The music video world was mostly white: Bruce, Madonna, Corey Hart. The black artists who broke the color barrier did so with watered down, poppy hits: Tina Turner, Michael Jackson, Lionel Richie. Chaka Khan went from the sexy “Tell Me Something Good” seductress to Prince’s “I Feel For You,” a cool cut but a safe one.
Billy Ocean, Patti LaBelle, The Pointer Sisters and their godawful “Neutron Dance” — even the mighty Run DMC didn’t break out on video until they were joined by Aerosmith. The early history of music video is littered with bland white music performed by black faces. Also, Rockwell.
This is the landscape upon which Larry Blackmon unleashed his cop mustache and his bright red codpiece. Ennio Morricone’s “Good, Bad, and Ugly” whistle was the first clue that Cameo meant business.
The band had been around for a dozen years before “Word Up” exploded. They were big in the clubs and on the R&B charts, but not so much with white audiences too scared to dance. But for their 1986 monster they hit on a winning formula: marry the shitty synthesizers of the era with funk, then stick the Reading Rainbow guy in the video so that the white folks won’t be scared. The final touch? Shoot the video with Miami Vice lighting.
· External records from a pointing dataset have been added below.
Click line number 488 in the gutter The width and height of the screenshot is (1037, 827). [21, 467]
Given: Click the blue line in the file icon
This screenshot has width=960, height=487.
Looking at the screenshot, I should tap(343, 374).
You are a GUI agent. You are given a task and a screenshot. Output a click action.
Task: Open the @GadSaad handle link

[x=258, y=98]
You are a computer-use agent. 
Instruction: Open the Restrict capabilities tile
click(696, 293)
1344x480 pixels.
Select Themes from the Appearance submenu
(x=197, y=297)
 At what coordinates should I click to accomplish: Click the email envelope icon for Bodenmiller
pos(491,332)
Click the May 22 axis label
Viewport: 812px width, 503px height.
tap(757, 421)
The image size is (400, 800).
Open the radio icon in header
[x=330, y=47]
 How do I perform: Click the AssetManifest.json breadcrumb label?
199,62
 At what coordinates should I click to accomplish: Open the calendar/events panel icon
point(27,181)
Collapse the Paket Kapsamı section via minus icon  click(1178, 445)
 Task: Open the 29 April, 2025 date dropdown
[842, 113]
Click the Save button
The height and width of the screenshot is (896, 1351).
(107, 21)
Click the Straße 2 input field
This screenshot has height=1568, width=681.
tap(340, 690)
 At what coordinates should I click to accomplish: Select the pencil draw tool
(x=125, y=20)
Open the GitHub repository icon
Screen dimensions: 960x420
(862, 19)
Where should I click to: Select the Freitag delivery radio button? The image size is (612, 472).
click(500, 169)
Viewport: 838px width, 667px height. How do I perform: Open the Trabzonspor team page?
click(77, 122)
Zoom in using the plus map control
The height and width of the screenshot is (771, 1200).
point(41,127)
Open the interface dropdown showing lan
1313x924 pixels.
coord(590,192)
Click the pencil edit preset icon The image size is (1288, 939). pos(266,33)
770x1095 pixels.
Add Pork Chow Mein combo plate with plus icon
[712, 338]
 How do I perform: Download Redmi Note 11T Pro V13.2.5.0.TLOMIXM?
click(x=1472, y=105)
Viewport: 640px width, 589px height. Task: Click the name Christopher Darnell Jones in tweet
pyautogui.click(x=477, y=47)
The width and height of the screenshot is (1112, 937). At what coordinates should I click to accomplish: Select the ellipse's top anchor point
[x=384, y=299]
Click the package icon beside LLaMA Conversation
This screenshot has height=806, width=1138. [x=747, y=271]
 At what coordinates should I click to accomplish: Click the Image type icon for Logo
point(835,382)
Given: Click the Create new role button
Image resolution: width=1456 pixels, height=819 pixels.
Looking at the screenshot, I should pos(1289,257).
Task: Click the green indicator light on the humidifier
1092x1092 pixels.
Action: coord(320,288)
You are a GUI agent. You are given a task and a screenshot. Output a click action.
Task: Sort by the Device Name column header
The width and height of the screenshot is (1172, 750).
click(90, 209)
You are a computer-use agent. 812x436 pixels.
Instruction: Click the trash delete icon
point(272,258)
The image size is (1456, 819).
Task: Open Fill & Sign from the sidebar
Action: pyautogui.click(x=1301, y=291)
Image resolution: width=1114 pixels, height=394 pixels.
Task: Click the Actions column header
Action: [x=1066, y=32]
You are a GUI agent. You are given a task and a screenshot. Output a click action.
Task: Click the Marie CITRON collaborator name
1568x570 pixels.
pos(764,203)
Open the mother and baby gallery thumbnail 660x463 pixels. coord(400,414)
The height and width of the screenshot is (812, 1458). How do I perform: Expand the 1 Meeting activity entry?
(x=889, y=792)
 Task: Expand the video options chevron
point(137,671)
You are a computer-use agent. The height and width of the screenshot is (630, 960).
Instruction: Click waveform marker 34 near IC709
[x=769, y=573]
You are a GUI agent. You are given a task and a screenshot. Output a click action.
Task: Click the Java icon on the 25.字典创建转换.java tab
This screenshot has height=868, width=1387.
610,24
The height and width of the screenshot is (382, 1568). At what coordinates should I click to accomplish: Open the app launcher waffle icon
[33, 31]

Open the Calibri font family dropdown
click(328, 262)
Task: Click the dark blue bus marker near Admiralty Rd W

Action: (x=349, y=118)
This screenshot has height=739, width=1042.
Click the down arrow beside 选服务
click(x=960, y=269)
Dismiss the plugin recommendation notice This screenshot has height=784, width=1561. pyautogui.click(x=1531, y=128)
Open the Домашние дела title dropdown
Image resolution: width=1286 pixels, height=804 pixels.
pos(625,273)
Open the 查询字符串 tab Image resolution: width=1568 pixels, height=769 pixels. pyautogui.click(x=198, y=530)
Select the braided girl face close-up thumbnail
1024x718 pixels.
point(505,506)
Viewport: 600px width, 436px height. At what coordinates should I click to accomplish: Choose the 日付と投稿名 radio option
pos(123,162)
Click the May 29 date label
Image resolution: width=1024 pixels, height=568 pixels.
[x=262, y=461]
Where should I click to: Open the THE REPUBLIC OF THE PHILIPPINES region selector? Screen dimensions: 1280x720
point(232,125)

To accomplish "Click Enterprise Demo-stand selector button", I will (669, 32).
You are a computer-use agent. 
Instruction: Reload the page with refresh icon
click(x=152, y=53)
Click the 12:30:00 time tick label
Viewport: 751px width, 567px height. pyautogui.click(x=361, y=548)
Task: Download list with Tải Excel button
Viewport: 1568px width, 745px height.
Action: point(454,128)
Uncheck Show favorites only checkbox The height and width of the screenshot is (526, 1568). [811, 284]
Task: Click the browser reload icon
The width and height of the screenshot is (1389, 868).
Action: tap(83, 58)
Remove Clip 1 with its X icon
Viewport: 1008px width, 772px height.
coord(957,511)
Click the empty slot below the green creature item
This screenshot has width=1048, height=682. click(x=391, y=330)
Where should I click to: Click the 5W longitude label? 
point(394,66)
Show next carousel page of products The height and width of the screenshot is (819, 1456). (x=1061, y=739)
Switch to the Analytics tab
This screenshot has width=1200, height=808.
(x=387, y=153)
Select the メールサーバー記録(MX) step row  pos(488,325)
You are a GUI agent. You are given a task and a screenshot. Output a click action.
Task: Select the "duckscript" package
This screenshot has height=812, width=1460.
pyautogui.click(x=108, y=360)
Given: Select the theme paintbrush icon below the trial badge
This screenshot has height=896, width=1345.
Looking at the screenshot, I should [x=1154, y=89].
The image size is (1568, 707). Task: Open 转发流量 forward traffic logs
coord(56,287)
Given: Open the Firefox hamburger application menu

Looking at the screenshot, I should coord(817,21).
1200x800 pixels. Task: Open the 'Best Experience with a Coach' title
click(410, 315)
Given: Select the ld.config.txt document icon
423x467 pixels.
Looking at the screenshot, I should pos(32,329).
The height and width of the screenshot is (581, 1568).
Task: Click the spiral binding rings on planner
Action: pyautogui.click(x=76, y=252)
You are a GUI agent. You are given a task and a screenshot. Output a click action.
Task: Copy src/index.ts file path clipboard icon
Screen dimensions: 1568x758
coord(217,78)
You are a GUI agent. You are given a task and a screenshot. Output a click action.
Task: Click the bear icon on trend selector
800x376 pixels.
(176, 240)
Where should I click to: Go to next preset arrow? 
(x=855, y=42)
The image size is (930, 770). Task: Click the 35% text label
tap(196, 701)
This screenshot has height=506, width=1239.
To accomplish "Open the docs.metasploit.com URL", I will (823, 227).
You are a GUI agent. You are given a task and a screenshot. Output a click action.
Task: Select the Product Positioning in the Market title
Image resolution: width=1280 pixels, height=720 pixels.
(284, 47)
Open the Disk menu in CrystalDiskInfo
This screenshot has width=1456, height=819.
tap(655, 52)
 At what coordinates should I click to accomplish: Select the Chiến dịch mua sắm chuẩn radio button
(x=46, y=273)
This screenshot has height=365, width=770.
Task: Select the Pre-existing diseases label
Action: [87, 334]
The first time “Word Up” showed on Friday Night Videos I could barely stay in my seat. Years of Guys In Black Tee Shirts Who Jam repression followed by a high school career spent gazing at my shoes obstructed my willingness to wave my hands in the air like I didn’t care. Sure, Jody and I danced at the Dawg all the time, but that was cool music.
“Man, I’d really like this if I liked this kind of music,” I said.
“What?” Jody said.
“This song. I’d really like it if — ”
“I heard you, but what do you mean?”
“Well, I mean I don’t like this kind of music but I can see where this song is cool.”
“You mean you like it.”
“No, I don’t,” I said.
“Why don’t you just say it? You like the song. Just say it.”
“No. I don’t like this poppy shit.”
On screen Larry Blackmon stopped singing and grabbed Geordi Laforge’s arm. He whispered something, then Reading Rainbow pointed at me and said, “What the fuck is your problem?”
Jody stared at me, waiting for an answer. “For a guy that’s so smart, sometimes you’re a real idiot,” she said. That night there would be no romance, no romance, no romance for me, mamma.